* What the task asks
Say whether each statement agrees with the statin discussion below, answering yes or no and quoting the deciding words: 1. Cerivastatin was taken off the market by its manufacturer in August 2001. 2. Statins lower HDL-cholesterol. 3. The FDA falls under the jurisdiction of the US Health and Human Services Department.

* Text segment

The FDA is NOT there to protect citizens; they work hand-in-hand with the drug companies.
How about the National Heart, Lungs and Blood Institute, which is part of the National Health Institute, which is a federal agency;
"There are currently five statin drugs on the market in the United States: lovastatin, simvastatin, pravastatin, fluvastatin, and atorvastatin (cerivastatin was withdrawn from the market by the manufacturer in August 2001). The major effect of the statins is to lower LDL-cholesterol levels, and they lower LDL-cholesterol more than other types of drugs. Statins inhibit an enzyme, HMG- CoA reductase, that controls the rate of cholesterol production in the body. These drugs lower cholesterol by slowing down the production of cholesterol and by increasing the liver's ability to remove the LDL-cholesterol already in the blood. Statins were used to lower cholesterol levels in the 4S, CARE, and LIPID studies. The large reductions in total and LDL-cholesterol produced by these drugs resulted in large reductions in heart attacks and heart disease deaths. Thanks to their track record in these studies and their ability to lower LDL-cholesterol, statins have become the drugs most often prescribed when a person with heart disease needs a cholesterol- lowering medicine.
Studies using statins have reported 20 to 60 percent lower LDL-cholesterol levels in patients on these drugs. Statins also reduce elevated triglyceride levels and produce a modest increase in HDL-cholesterol."
This is the federal agency separate of the FDA which has the burden of analyzing study information/results and making recommendations to the FDA. Their mission statement;
"The National Heart, Lung, and Blood Institute (NHLBI) provides global leadership for a research, training, and education program to promote the prevention and treatment of heart, lung, and blood diseases and enhance the health of all individuals so that they can live longer and more fulfilling lives.
The NHLBI stimulates basic discoveries about the causes of disease, enables the translation of basic discoveries into clinical practice, fosters training and mentoring of emerging scientists and physicians, and communicates research advances to the public. It creates and supports a robust, collaborative research infrastructure in partnership with private and public organizations, including academic institutions, industry, and other government agencies. The Institute collaborates with patients, families, health care professionals, scientists, professional societies, patient advocacy groups, community organizations, and the media to promote the application of research results and leverage resources to address public health needs. The NHLBI also collaborates with international organizations to help reduce the burden of heart, lung, and blood diseases worldwide."
Also, to make a statement that "The FDA is NOT there to protect citizens; they work hand-in-hand with the drug companies" is reckless and untrue. I see this statement all the time but never anything to back it up. People that make this statement most often do not even understand how the FDA works. The FDA is under the jurisdiction of the US Health and Human Services Department. They have nothing to gain by working with the big drug companies.
Statins are fairly tried and tested but to be fair to PatJoy there are medicines which find their way into the public which are found to cause problems years later. The FDA has to take into account the research and reports supplied to them by the drug companies.
There is also the issue with food. Take a look at the guidelines for food allowed to be filtered through the the public, it will shock you. For example, farmers are allowed to give steroids to cows which produces huge sores on the lining of the udder which become highly infected. When the cows are milked, the infection is in the milk and sterilisation alone does not kill those germs, which we drink. I know this is being shipped to europe also and the people are heavily complaining to their governments to stop such substandard foods entering their countries. Believe me though, this is just the tip of the iceberg.

* Dataset section
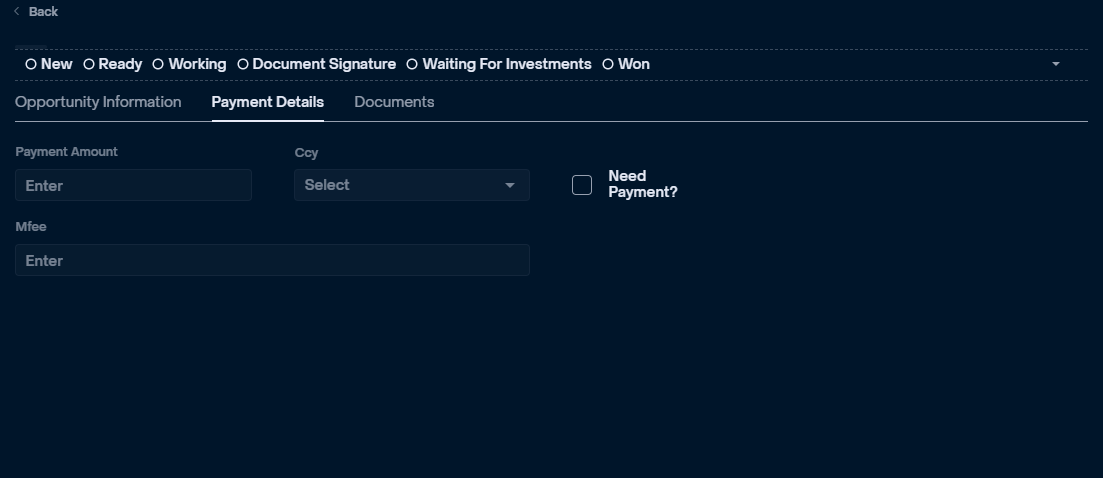
Task: Open the Ccy Select combo box
Action: pyautogui.click(x=412, y=185)

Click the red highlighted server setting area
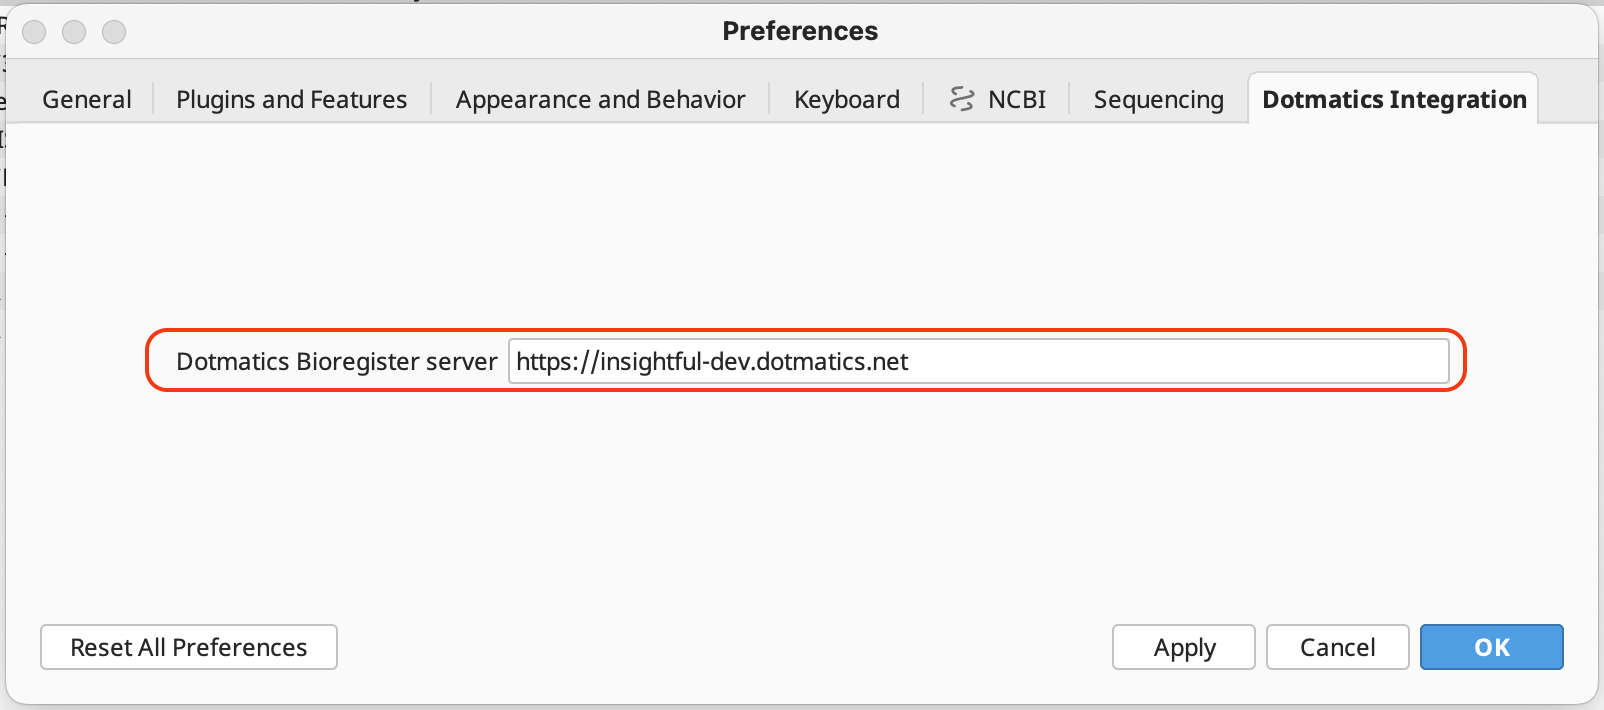805,361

* Task solution
1. Yes: "cerivastatin was withdrawn from the market by the manufacturer in August 2001"
2. No: "Statins also reduce elevated triglyceride levels and produce a modest increase in HDL-cholesterol."
3. Yes: "The FDA is under the jurisdiction of the US Health and Human Services Department."